BEGIN

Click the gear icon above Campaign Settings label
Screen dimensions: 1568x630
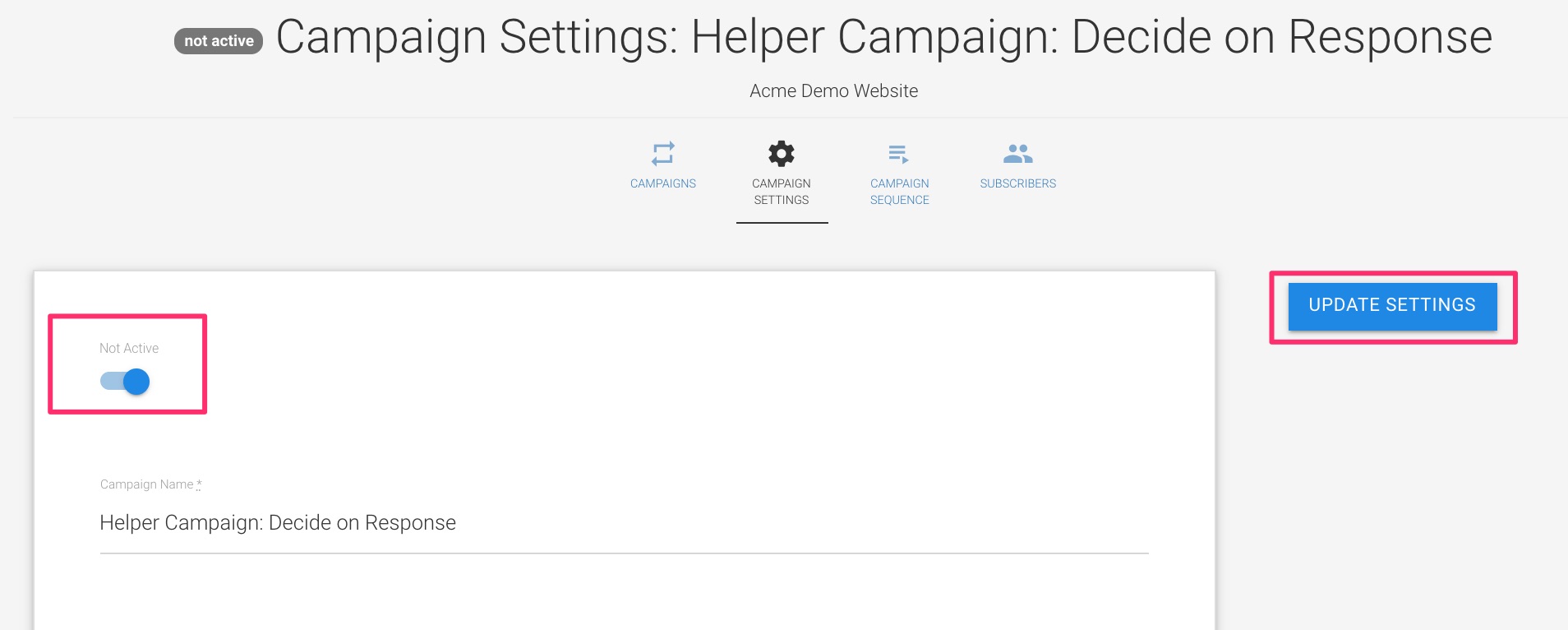782,153
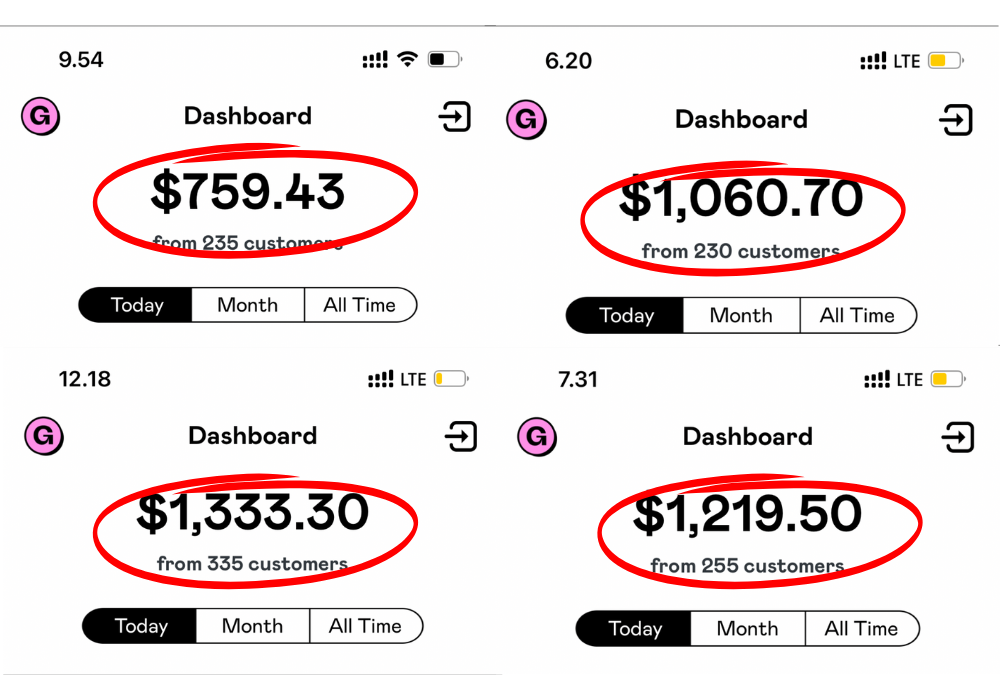Switch to All Time under the $1,060.70 total

(857, 315)
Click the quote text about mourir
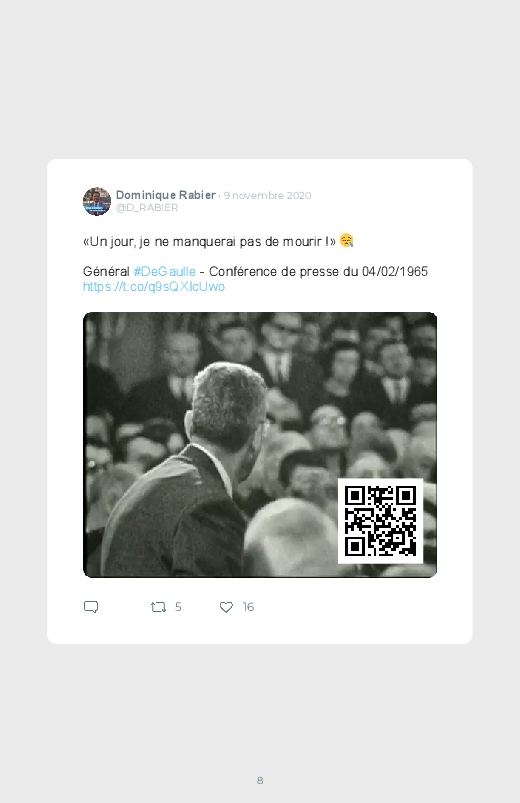This screenshot has height=803, width=520. [209, 241]
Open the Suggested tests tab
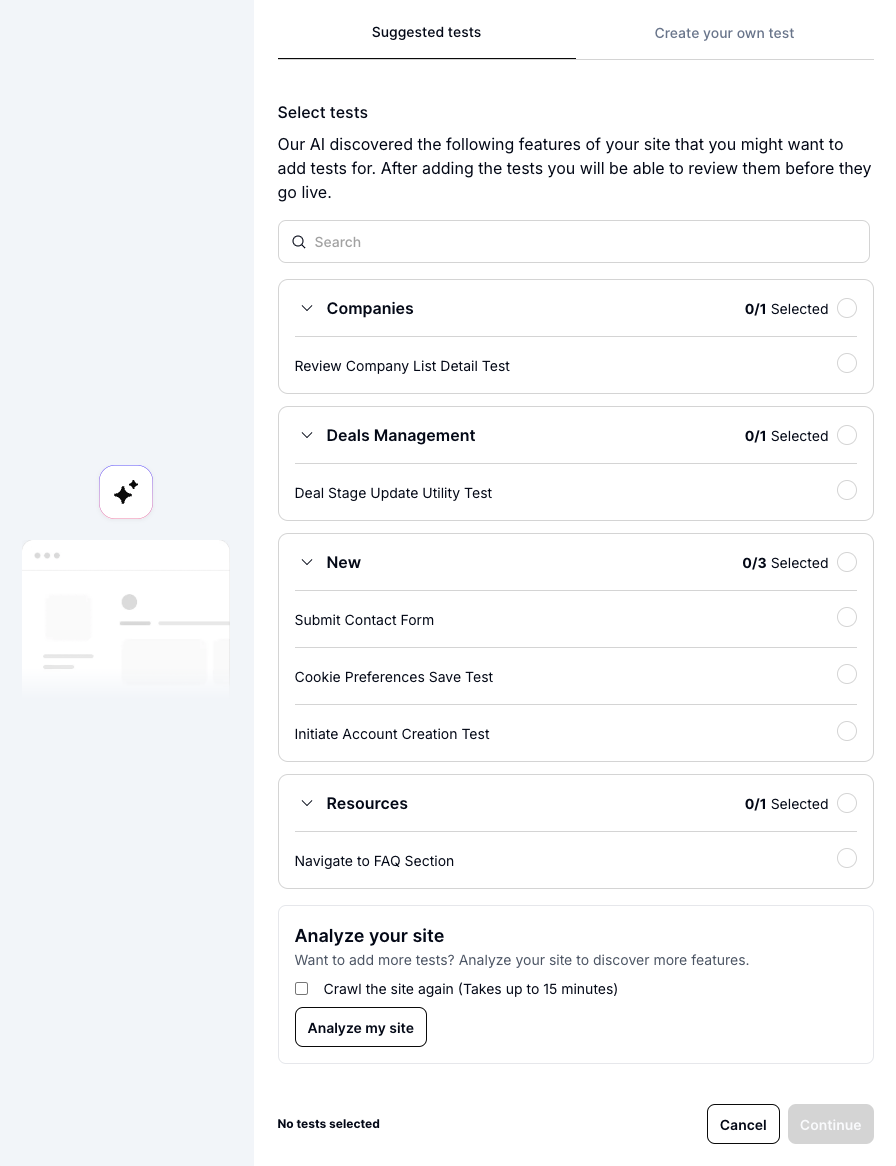The width and height of the screenshot is (896, 1166). pos(426,32)
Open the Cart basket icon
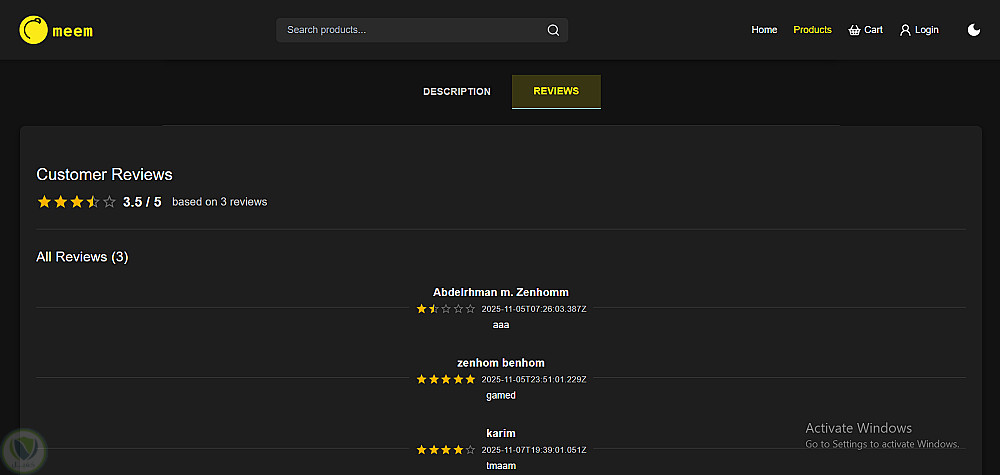 [x=854, y=30]
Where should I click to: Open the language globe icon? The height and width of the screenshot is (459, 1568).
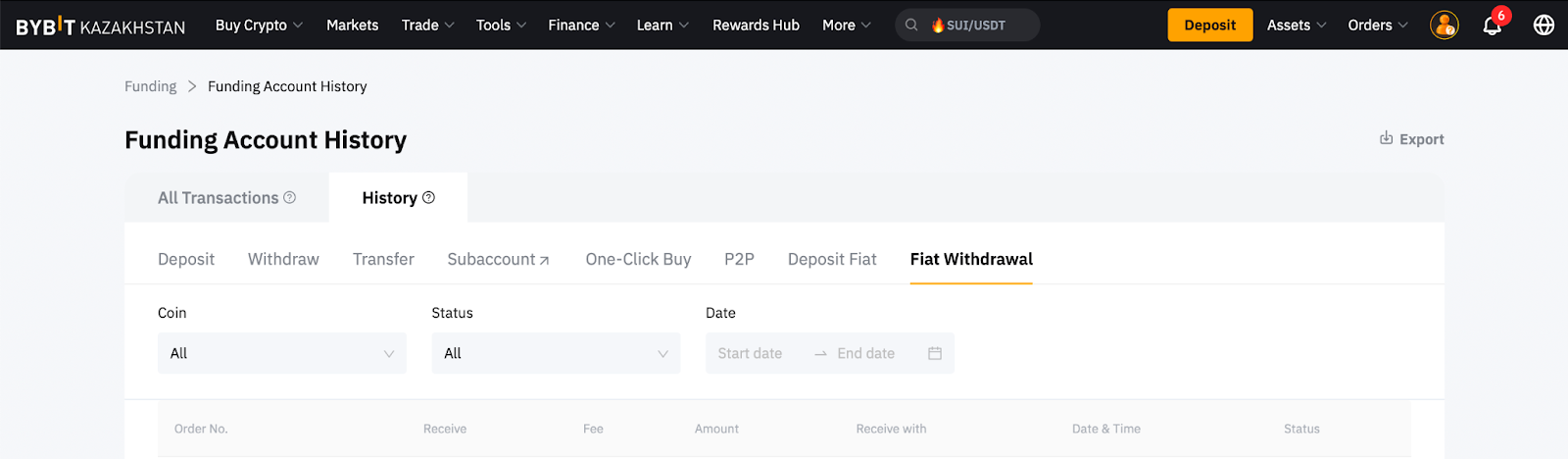coord(1544,26)
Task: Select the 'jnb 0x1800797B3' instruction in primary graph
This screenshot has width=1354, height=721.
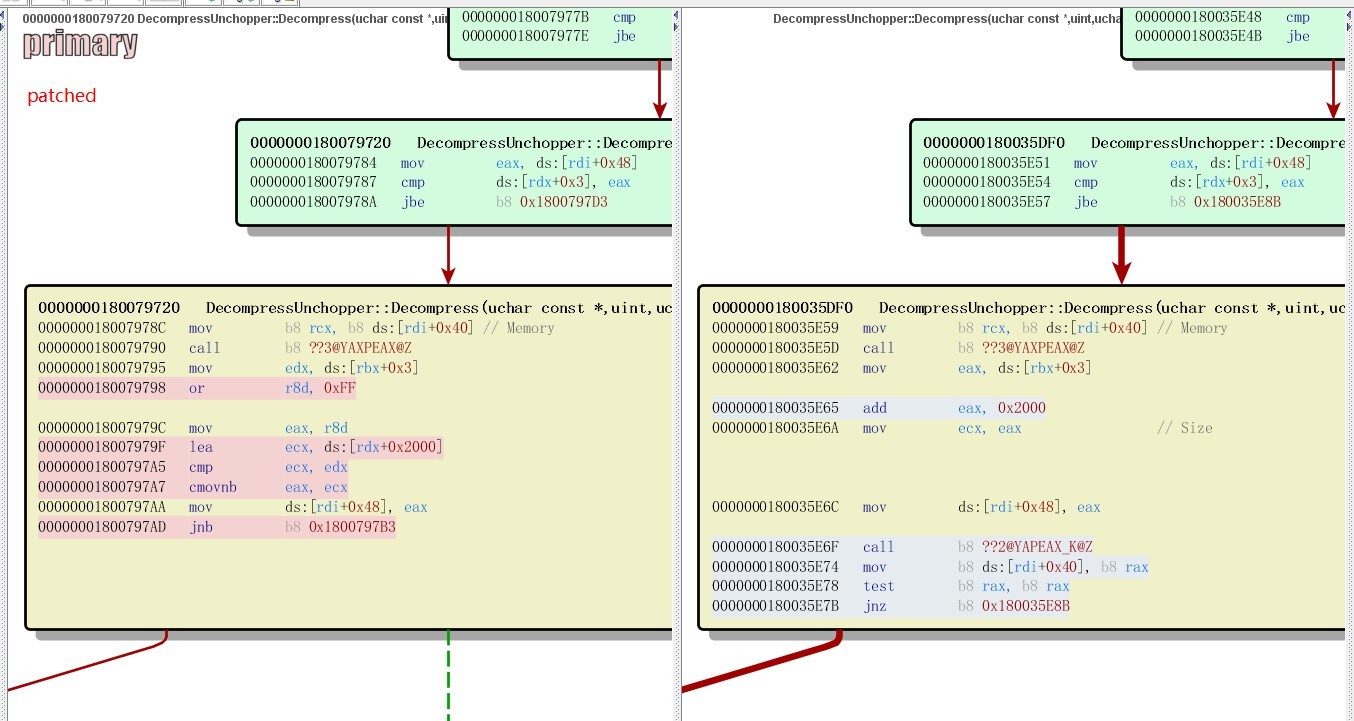Action: pos(217,527)
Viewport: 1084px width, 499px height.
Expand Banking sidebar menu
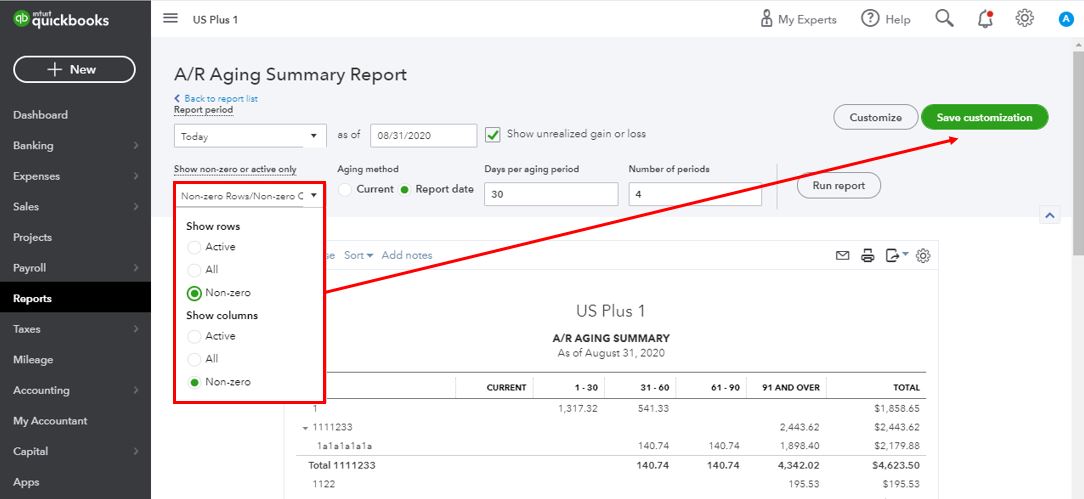click(75, 146)
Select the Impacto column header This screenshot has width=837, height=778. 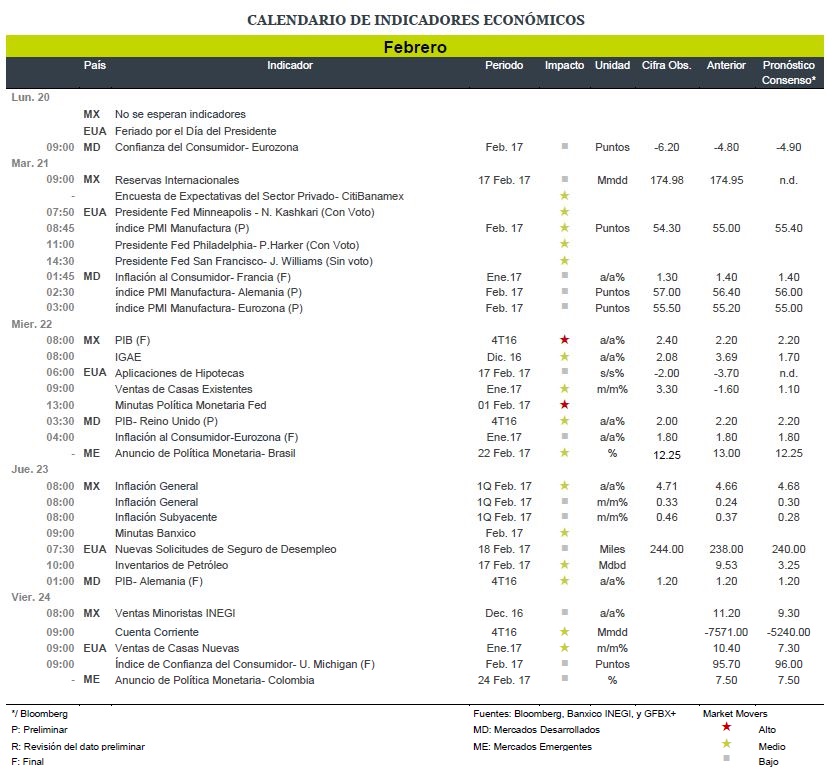(x=564, y=65)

END

**What the task asks:** Please set down exactly the lines from the first line of the data above through the line with "Task: Select the", both included, leaving out the pictures.

**Answer below:**
Click the gear icon above Campaign Settings label
Screen dimensions: 1568x630
782,153
Switch to All Time under the $1,060.70 total

(857, 315)
Click the quote text about mourir
This screenshot has height=803, width=520. [209, 241]
Open the Suggested tests tab
The width and height of the screenshot is (896, 1166). pos(426,32)
Open the Cart basket icon
 [x=854, y=30]
Where should I click to: Open the language globe icon? The height and width of the screenshot is (459, 1568).
coord(1544,26)
Task: Select the 'jnb 0x1800797B3' instruction in primary graph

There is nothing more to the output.